I've Fargate task defined in the private subnet (no internet access). I defined endpoints (PrivateLinks) for the: s3 (gateway), ecr.api, ecr.dkr, ecr.logs (interfaces). I added egress on 443/TCP to the s3 gateway and ecr. I set enable_dns_hostnames = true enable_dns_support = true in the vpc. I'm getting weird error which I do not know how to troubleshoot: CannotPullContainerError: ref pull has been retried 5 time(s): failed to copy: httpReaderSeeker: failed open: failed to do request: Get https://prod-eu-west-2-starport-layer-bucket.s3.eu-west-2.amazonaws.com/

Any ideas? I spent today 7 hours going through docs, no success... I'm using Fargate 1.40.

Answer 1

When you see that we are trying to get the pre-signed URL from S3: https://prod-eu-west-2-starport-layer-bucket.... It means that we had passed the permission problem and is encountering networking issue when trying to get the ECR image artifact from AWS managed S3.

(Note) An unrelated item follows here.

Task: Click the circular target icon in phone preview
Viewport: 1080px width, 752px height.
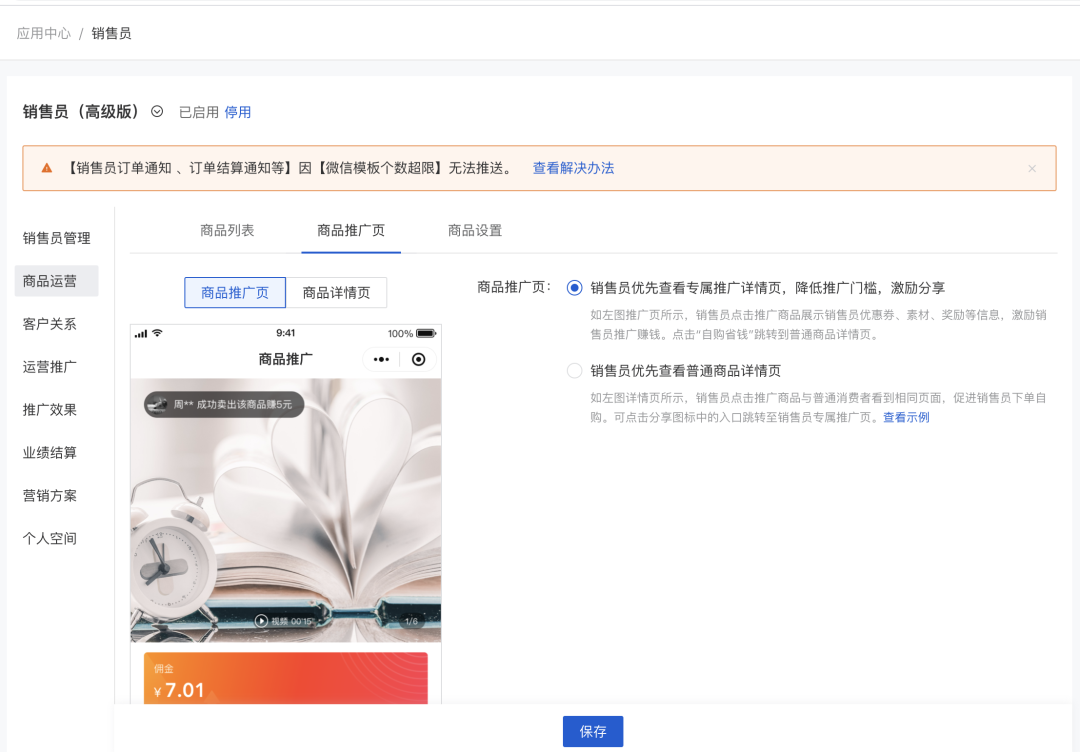Action: (x=418, y=359)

It is probably caused by one or some of the following issues:

• VPC-Endpoints (PrivateLink) setting
• Security Groups inbound rules
• VPC subnet Network-ACL restriction

Follow this document and check line by line might help to debug the problem: https://docs.aws.amazon.com/AmazonECR/latest/userguide/vpc-endpoints.html

Answer 2

the "CannotPullContainerError" seems to indicate that ECS is not able to get the container from ECR or dockerhub or wherever you're trying to pull the container from.

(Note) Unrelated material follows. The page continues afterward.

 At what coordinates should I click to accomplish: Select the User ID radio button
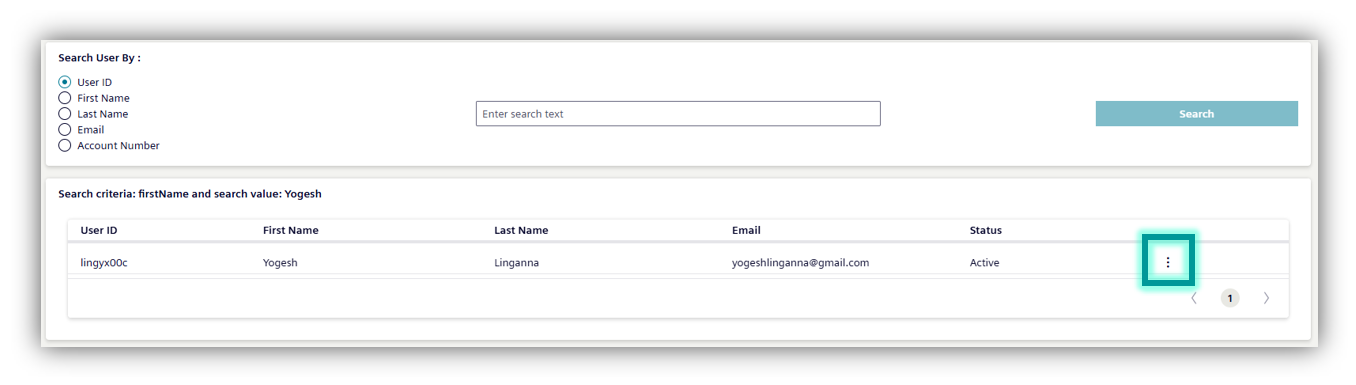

If your ECS TaskDefinition is pointing to a container in ECR, then ECS will try to pull it from there. And it can only pull it from ECR if the TaskDefinition has a TaskExecutionRole which have privileges of pulling your container from ECR.

Can you confirm that your ECS TaskDefinition has an ECS TaskExecutionRole which has proper ecr privs?